*** Block opens ***
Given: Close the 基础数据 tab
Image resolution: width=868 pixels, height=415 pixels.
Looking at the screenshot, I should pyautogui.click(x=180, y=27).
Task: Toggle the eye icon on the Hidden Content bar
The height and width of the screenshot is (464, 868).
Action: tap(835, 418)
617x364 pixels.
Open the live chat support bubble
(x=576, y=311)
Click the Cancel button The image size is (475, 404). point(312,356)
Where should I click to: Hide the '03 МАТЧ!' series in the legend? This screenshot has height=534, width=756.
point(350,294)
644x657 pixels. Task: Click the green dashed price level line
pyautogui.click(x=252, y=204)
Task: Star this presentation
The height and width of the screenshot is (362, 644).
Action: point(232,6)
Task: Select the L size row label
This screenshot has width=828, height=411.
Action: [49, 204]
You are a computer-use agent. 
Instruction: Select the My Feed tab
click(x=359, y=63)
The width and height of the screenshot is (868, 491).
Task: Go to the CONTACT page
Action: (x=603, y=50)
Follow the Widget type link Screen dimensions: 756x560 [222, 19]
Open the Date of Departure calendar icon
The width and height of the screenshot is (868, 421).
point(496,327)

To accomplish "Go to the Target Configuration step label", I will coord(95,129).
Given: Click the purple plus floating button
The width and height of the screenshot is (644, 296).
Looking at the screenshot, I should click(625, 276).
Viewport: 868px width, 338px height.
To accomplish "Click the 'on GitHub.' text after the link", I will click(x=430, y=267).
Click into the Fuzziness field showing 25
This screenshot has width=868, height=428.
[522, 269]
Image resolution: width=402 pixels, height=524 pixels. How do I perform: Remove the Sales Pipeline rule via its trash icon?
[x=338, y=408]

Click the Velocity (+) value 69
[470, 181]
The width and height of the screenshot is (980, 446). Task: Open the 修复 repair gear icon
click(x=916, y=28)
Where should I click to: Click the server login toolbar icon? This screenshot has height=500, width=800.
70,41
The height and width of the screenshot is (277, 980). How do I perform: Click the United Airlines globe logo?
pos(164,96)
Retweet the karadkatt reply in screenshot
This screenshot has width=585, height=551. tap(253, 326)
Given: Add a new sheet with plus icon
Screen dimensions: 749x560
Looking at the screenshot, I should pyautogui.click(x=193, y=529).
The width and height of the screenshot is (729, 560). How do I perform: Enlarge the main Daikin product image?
*** Block closes ***
Where the listing above reaches the line that contains "Task: Toggle the", start retyping, and finish with the line that contains "Follow the Widget"; reproduce those lines exactly and no others.

Task: Toggle the eye icon on the Hidden Content bar
The height and width of the screenshot is (464, 868).
Action: tap(835, 418)
617x364 pixels.
Open the live chat support bubble
(x=576, y=311)
Click the Cancel button The image size is (475, 404). point(312,356)
Where should I click to: Hide the '03 МАТЧ!' series in the legend? This screenshot has height=534, width=756.
point(350,294)
644x657 pixels. Task: Click the green dashed price level line
pyautogui.click(x=252, y=204)
Task: Star this presentation
The height and width of the screenshot is (362, 644).
Action: point(232,6)
Task: Select the L size row label
This screenshot has width=828, height=411.
Action: [49, 204]
You are a computer-use agent. 
Instruction: Select the My Feed tab
click(x=359, y=63)
The width and height of the screenshot is (868, 491).
Task: Go to the CONTACT page
Action: (x=603, y=50)
Follow the Widget type link Screen dimensions: 756x560 [222, 19]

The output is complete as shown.